Holland lo miró de reojo. Luego, impaciente por que la noria volviera a girar, empezó a balancear la cabina. Mientras Niles continuaba dibujando su mapa del cielo —allí estaba la Osa Mayor. ¿Y ese grupo de estrellas? La silla de Casiopea—, la vibración de la armónica añadió un agradable acompañamiento a la escena.
—¿Holland? —dijo Niles, cuando la música se detuvo.
—¿Mmm?
—¿Qué le dijiste a la señora Rowe?
—¿Hum?
—¿Qué le dijiste a la señora Rowe ese día, cuando te encontró en su garaje?
Holland se rio entre dientes. Repitió unas palabras que escandalizaron incluso a Niles.
—¿De verdad? ¿Y ella qué hizo?
—Ya te lo he dicho, me echó de su casa. —Ahora su risa no era solo irónica, sino casi salvaje—. Pero espera y verás.
—¿Que espere a qué?
—A que la vieja Rowe tenga lo que se merece. —Niles notó cómo, mientras Holland hablaba, aquella expresión intensa y encendida desaparecía de su rostro, dejándolo con un aire plácido e introspectivo. Ahora tenía los ojos entrecerrados, como si estuviera examinando con atención un fantasma que habitara en su interior. Niles observó el perfil de su hermano contra el cielo oscuro. Holland, pensó; Holland. Lo necesitaba… Se necesitaban el uno al otro. Ahí estaba el quid de la cuestión. Él… ¿Cómo decirlo?… Dependía de su hermano. Tenía la sensación de que, sin Holland, perdía una parte de sí mismo.
—¡Mira! Ahí está Arnie La Fever. —Niles señaló hacia el suelo—. Y mira, ¡esa es Torrie!
Torrie y Rider estaban en el puesto de «Gane la Muñeca», fascinados por la rueda giratoria. Cada uno tenía el brazo alrededor de la cintura del otro. Torrie no era una verdadera Perry. Después de tres años sin hijos, Alexandra y Vining habían adoptado a una niña de cuatro años. Doce meses después llegaron los gemelos. Todo el mundo quería a Torrie. Tenía unos rasgos suaves y mágicos, como los de un hada o un duendecillo; justo lo contrario a los de los Perry, que siempre exhibían un aspecto regio. (Antes de que se la llevaran a la institución, la abuela Perry solía llevar sombreros al estilo de la reina María y andaba con un bastón.) Torrie tenía el pelo rojizo, los ojos marrones y abundantes pecas; era más pequeña, de huesos más delgados y menos prominentes. Una gamine, como dirían los franceses. Era encantadora, alegre y desenfadada, tenía buen ánimo y buen humor, y estaba decidida a ser una buena esposa para Rider Gannon. A sus ocho meses de embarazo, parecía ya a punto de dar a luz, aunque el doctor Brainard esperaba que consiguiese llegar a término.

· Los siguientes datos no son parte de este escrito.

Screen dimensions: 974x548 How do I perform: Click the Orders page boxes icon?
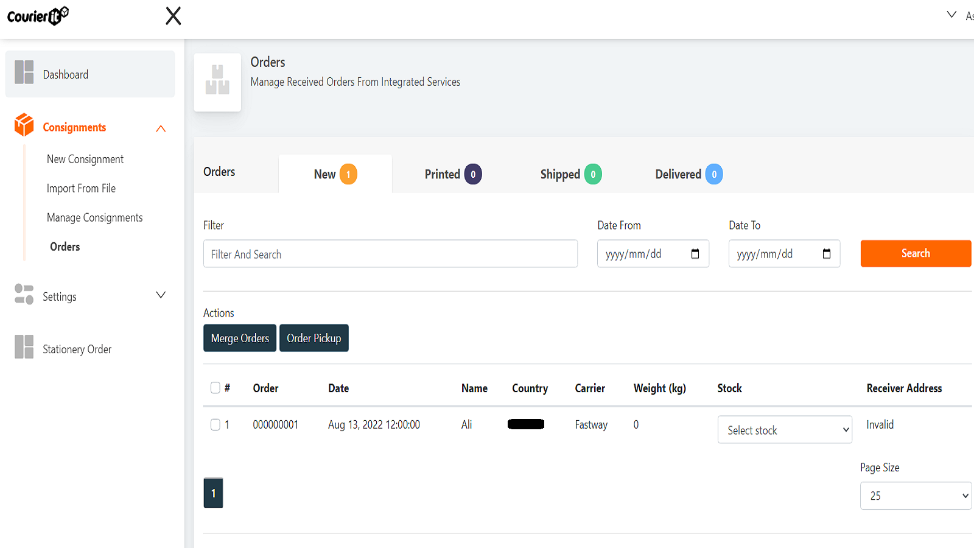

Rider colocó dos monedas en sendos números, y el responsable de la atracción hizo girar la ruleta. La solapa de cuero, que entraba y salía del perímetro de la rueda para señalar la cifra ganadora, fue disminuyendo la velocidad poco a poco. Desde las alturas, Niles alcanzó a ver que Torrie no había ganado; pero se quedó quieta un instante, mientras repasaba con mirada anhelante la hilera de premios que se extendía tras el mostrador. Rider buscó de nuevo en el bolsillo. Ella negó con la cabeza, lo alejó de la cabina y de la tentación y volvieron a sumergirse en la multitud.
—Qué pena —dijo Niles con tristeza. Con aquellos andares torpes y aquellos pies planos, Torrie caminaba como un pingüino que llevase a cuestas una sandía—. Pero al menos tendrá un precioso bebé.
Holland lanzó una mirada desdeñosa hacia la pareja que se alejaba.
—¿Ah, sí? —dijo con tono misterioso. La noria comenzó a girar.
Cuando completó el número de vueltas prescritas y el viaje llegó a su fin, Niles echó a correr detrás de Holland, bajando por la rampa y abriéndose paso entre la multitud. Alguien lo empujó: era Arnie La Fever, cuyo rasgos gordos y fláccidos recordaban a Russell Perry. Tenía la cara hundida en un algodón de azúcar; el brazo de Niles quedó manchado con restos de aquella sustancia, como si le hubiesen crecido unos extraños hongos. Se los tocó y notó que aquella confección pegajosa se disolvía, dejando un molesto residuo que brillaba sobre su piel desnuda como las huellas de un caracol. Se chupó los dedos y se los limpió en un pañuelo.
—Hola, Arnie —exclamó, pero este había desaparecido entre la multitud. No se lo veía muy a menudo; solía estar enfermo y su madre no lo llevaba al colegio.
—¡Prueben suerte! —gritaba el hombre del puesto de «Gane la Muñeca»—. Calderilla, no necesitan más, amigos, solo una moneda de diez centavos y pueden conseguir una muñeca para su chica.
Niles inspeccionó los premios en cuestión: tenían un aspecto extraño, con las caras redondas de las muñecas kewpie, pero pintadas con colores chillones y expresiones de diablillo, que parecían más un gesto lascivo que una sonrisa; una hilera de duplicados baratos que atestiguaban la ineptitud de algún aspirante a artesano. Llevaban una falda...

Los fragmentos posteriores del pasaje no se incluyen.